Harker was quiet for a moment. "Could it be a commercial workload? Inference serving? Something that looks like training but isn't?"

"No. Inference traffic has a different pattern — lots of small requests, variable response sizes, no synchronization. This is clearly training. The burst-sync-burst pattern is textbook. ARGUS flagged it at 0.94 confidence, and when I ran a manual comparison against known training signatures from our own facilities, it matched."

"How long has this run been active?"

Dana pulled up the historical logs. This was the part that had made her reach for the phone. "I went back through four months of archived data. Pattern 7714 first appeared on December 3, 2025. It has been running intermittently since then — active for two to three weeks, then quiet for a few days, then active again. The current run started eleven days ago and shows no signs of winding down."
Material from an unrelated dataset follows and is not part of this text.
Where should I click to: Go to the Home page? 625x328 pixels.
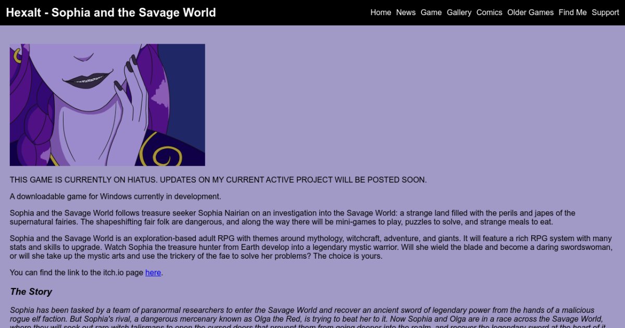click(x=380, y=12)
"Four months." Harker's voice had changed. The professional curiosity was gone. What remained was the flat affect of someone doing institutional math — calculating who needed to know, how fast, and what it would cost to be wrong.

"Colonel, there's one more thing."

"Go ahead."

"The cluster size has been growing. The December runs used approximately 40,000 accelerators. January runs were 50,000. The current run is 65,000 to 80,000. They are scaling up."


Dana spent the next six hours on a secure video call with analysts from NSA, CIA, and the Office of the Director of National Intelligence. She walked them through the signals data three times. She answered the same questions in different forms. She watched a room full of people who had built their careers on the assumption of American AI superiority absorb the possibility that the assumption was wrong.

The questions followed a predictable arc. First came the technical challenges — attempts to find alternative explanations for the data. Could the cluster be distributed across multiple facilities, making the count an overestimate? Possible, Dana said, but the synchronization interval implied co-location. Could the accelerators be lower-performance Chinese chips that only counted as a fraction of an H100-equivalent? Possible, but the interconnect speeds suggested otherwise.

Then came the intelligence questions. How had they acquired the chips? Smuggling through third countries — Malaysia, the UAE, Singapore? Domestic production that had advanced faster than CIA estimates? Some combination?

Dana did not have those answers. She had signals. The signals said 65,000 accelerators, training a model for four months and counting.

Finally came the question she had been expecting since the call began.

"What are they training?" asked a woman from ODNI whose name Dana had not caught.

"I can estimate the compute budget from the cluster size and run duration," Dana said. "Four months of intermittent training on a cluster of this size puts the total compute in the range of 10 to the 27 floating point operations. For reference, the largest publicly known training run was Anthropic's Claude Opus 4.6, estimated at 8 times 10 to the 26."

She let that settle.

"They're training something bigger than Opus."


The sun did not set in Thule in April. It hung low on the horizon, painting the ice in gradients of orange and pink that would have been beautiful if Dana had been able to see them from the windowless SCIF.

She stood in the break room at 1 AM local time, holding a fresh cup of coffee, staring at the corkboard where someone had pinned a printout of the facility's unofficial motto: ASIF — We Listen So You Don't Have To.

Her phone buzzed. Secure message from Harker.

POTUS briefed. ODNI convening interagency task force. You're on it. Transport departing Thule 0600. Pack for two weeks.

Dana looked at the message for a long time. Then she looked at the corkboard. Then she poured her coffee down the sink and went to pack.

On her workstation, Pattern 7714 continued to pulse. The synchronization interval had dropped to 13.8 milliseconds. The cluster was still growing.

Somewhere outside Wuxi, in a building that appeared on no commercial satellite imagery, seventy thousand accelerators were learning something. And in fourteen months of listening to the electromagnetic whispers of the planet, this was the first signal Dana Reyes had intercepted that made her feel afraid.

Not of what the model would do.

Of what it meant that nobody had seen it coming.